Com o aumento da preocupação com a vida e a saúde dos colaboradores, muitas empresas passaram a entender o real valor de uma boa gestão de saúde corporativa e seus resultados. “É uma grande oportunidade para a área de RH não apenas liderar esse processo de saúde, como também mostrar seu protagonismo em um momento de profundas mudanças nas empresas”, diz. Uma das ações dentro dessas principais iniciativas é o reforço da prevenção de doenças na empresa. Mas, nesse quesito, muita coisa ainda está por fazer.
“Como minha mentalidade é muito mais preventiva, antes de se preocupar com a síndrome pós-covid, todos devem se preocupar com a covid-19. O problema é a infecção. Se não tiver infecção, não tem nada”, diz Moschella, do Grupo NotreDame Intermédica. “Todo mundo fala em prevenção, mas será que isso é levado a sério?
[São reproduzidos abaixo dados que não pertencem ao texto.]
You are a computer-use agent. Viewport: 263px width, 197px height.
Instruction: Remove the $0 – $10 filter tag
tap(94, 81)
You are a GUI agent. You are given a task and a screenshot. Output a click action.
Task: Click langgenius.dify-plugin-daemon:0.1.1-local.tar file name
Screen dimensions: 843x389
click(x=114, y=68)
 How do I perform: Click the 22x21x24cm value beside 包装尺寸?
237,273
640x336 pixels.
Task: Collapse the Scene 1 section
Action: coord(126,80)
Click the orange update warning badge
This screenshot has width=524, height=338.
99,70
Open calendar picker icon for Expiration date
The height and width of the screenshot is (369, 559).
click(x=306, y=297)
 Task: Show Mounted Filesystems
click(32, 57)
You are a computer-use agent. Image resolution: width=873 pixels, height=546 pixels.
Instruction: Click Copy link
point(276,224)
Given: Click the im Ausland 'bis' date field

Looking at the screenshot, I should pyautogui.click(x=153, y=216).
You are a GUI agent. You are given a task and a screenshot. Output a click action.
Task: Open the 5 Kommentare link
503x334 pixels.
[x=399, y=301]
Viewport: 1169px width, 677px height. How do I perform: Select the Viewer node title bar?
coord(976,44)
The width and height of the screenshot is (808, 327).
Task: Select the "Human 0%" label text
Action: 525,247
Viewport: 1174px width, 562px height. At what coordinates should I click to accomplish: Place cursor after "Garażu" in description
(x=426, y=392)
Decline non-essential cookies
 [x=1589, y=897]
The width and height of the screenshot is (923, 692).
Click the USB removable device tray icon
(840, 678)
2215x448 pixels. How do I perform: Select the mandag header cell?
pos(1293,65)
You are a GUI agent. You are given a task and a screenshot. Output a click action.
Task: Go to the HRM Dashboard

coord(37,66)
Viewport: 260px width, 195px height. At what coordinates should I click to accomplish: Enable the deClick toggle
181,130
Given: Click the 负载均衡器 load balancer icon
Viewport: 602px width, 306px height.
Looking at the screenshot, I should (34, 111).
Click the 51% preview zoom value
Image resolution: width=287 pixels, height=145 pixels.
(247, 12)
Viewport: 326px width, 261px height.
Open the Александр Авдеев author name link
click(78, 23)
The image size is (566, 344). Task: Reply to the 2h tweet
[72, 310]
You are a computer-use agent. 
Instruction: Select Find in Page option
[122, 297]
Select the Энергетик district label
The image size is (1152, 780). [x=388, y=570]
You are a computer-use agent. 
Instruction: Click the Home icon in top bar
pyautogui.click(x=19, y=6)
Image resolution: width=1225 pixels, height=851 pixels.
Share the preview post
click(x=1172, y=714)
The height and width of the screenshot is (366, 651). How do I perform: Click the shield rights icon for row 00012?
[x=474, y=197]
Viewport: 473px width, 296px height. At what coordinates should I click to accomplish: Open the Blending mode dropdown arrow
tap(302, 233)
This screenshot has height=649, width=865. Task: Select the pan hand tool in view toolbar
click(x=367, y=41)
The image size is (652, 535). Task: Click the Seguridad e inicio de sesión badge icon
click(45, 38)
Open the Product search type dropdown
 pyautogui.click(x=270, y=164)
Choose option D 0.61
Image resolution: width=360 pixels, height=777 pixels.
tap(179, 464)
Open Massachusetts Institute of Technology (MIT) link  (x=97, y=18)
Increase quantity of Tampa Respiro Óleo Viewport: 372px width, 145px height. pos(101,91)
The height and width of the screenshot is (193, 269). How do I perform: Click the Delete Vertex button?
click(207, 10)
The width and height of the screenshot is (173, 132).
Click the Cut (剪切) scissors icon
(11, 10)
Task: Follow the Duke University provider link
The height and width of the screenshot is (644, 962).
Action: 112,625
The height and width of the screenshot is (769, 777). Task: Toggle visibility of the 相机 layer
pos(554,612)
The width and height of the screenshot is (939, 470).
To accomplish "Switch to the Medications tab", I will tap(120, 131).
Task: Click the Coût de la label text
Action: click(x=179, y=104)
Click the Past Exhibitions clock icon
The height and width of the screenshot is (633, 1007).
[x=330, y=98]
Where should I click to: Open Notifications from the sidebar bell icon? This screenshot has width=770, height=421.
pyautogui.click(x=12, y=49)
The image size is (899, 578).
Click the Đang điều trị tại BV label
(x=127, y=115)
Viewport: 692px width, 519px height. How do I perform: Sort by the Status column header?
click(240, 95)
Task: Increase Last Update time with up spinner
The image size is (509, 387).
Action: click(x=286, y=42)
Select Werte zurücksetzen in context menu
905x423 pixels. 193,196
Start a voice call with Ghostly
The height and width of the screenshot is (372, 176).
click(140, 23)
As pessoas querem resultado a curto prazo, mas não mudam seu estilo de vida, não investem em mudança comportamental e é isso que deve ser o foco principal”, destaca.
Ainda no caso da covid-19, ele reforça o uso de máscara, da higienização, do distanciamento assertivo e da vacinação. “Mas prevenção não faz parte da cultura do Brasil”, lamenta.
Grupo de risco
Em alguns casos, as sequelas pós-covid podem fazer com que o funcionário passe a integrar um grupo de risco dentro da organização. E um bom programa de gestão desse grupo, avalia Luiz Edmundo Rosa, pode evitar muitas dores de cabeça. Complicações de saúde de alguma dessas pessoas podem significar, além de riscos à vida, riscos financeiros, com custos maiores de tratamento ou com internações — afetando o índice de sinistralidade. Porém, cerca da metade das empresas participantes da pesquisa da ABRH Brasil e da Asap não têm programas para esses grupos de risco.